If a line holds the word "will", copy it from the entries.

(Saved data entries)
══════════

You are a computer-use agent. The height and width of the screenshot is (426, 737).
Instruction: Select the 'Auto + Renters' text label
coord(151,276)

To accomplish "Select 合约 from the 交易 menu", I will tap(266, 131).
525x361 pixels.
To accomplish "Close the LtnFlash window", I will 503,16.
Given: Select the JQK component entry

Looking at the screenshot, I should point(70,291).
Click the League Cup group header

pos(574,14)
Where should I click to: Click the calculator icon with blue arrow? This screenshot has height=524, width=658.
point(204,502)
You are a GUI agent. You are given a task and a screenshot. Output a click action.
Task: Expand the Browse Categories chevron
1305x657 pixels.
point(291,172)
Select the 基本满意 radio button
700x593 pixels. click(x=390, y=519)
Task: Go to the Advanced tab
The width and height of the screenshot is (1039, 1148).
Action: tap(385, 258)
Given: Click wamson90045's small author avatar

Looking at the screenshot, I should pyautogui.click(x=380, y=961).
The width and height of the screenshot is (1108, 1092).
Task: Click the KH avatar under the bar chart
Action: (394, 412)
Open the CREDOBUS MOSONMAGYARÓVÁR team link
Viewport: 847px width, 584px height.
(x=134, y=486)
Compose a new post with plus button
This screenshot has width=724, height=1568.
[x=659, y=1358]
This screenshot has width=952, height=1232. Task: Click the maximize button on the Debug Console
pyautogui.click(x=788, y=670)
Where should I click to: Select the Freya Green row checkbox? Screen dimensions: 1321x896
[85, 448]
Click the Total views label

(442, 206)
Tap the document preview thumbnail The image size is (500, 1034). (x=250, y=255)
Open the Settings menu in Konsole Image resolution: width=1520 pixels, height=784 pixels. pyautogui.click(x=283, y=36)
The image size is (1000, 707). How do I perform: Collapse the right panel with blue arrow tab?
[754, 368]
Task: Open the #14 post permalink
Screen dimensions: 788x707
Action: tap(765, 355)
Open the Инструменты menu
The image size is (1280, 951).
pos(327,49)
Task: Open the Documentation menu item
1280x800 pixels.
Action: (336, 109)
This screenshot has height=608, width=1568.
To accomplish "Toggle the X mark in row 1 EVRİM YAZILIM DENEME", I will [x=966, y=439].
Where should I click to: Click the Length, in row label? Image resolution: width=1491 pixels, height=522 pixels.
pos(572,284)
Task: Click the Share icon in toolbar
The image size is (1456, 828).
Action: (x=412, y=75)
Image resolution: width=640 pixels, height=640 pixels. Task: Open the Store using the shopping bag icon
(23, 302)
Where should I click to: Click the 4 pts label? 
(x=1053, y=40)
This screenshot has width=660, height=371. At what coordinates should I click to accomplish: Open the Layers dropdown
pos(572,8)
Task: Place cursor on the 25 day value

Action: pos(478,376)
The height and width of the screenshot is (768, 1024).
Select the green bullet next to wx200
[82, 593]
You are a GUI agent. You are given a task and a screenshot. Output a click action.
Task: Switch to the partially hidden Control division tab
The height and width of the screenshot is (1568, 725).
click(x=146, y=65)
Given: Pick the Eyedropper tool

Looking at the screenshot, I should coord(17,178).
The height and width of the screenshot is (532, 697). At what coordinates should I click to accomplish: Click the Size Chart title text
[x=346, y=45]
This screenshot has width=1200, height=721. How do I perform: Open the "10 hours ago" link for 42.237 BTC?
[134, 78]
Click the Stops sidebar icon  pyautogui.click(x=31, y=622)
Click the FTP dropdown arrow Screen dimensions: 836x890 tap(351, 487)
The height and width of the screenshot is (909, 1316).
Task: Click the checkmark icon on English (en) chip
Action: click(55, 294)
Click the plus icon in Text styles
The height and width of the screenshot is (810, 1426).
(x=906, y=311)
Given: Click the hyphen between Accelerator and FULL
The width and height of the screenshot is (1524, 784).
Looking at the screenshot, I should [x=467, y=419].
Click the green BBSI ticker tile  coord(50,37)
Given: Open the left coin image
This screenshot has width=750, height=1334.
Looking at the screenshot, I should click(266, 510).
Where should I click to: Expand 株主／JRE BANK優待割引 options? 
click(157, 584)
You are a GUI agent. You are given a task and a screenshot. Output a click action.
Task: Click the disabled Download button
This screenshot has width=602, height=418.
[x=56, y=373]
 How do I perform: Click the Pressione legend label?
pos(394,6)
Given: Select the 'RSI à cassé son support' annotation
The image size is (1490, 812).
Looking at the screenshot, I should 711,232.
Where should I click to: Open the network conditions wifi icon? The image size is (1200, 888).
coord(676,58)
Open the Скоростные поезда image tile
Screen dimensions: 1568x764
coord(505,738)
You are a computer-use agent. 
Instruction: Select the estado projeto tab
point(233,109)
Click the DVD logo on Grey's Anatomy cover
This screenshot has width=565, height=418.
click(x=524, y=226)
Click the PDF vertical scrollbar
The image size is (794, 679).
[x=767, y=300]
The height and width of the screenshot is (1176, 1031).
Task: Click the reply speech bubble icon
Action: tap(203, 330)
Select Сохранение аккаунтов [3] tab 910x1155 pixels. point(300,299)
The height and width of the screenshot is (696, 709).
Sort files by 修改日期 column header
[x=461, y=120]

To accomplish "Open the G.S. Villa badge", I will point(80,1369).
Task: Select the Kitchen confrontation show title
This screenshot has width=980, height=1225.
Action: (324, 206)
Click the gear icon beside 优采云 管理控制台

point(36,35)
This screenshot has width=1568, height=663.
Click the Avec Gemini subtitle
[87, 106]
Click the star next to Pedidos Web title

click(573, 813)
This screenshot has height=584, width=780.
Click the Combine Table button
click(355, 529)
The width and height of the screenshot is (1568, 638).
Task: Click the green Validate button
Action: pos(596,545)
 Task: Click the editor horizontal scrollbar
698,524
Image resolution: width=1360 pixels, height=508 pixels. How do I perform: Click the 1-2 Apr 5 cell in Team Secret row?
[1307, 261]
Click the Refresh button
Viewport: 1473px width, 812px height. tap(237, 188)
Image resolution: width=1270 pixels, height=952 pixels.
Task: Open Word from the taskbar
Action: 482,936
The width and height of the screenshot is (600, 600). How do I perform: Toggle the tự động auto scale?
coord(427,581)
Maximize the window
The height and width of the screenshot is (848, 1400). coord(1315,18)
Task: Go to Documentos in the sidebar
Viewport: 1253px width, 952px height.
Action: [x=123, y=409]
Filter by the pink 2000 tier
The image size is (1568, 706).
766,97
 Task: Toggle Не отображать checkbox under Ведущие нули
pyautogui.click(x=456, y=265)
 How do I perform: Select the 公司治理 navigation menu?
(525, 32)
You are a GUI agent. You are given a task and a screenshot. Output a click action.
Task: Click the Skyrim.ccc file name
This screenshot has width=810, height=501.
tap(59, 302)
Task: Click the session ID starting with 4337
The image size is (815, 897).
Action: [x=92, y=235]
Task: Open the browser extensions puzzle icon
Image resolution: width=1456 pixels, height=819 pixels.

══════════

## RESULT OF THE TASK
To accomplish "Select 合约 from the 交易 menu", I will tap(266, 131).
To accomplish "Close the LtnFlash window", I will 503,16.
To accomplish "Toggle the X mark in row 1 EVRİM YAZILIM DENEME", I will [x=966, y=439].
To accomplish "Open the G.S. Villa badge", I will point(80,1369).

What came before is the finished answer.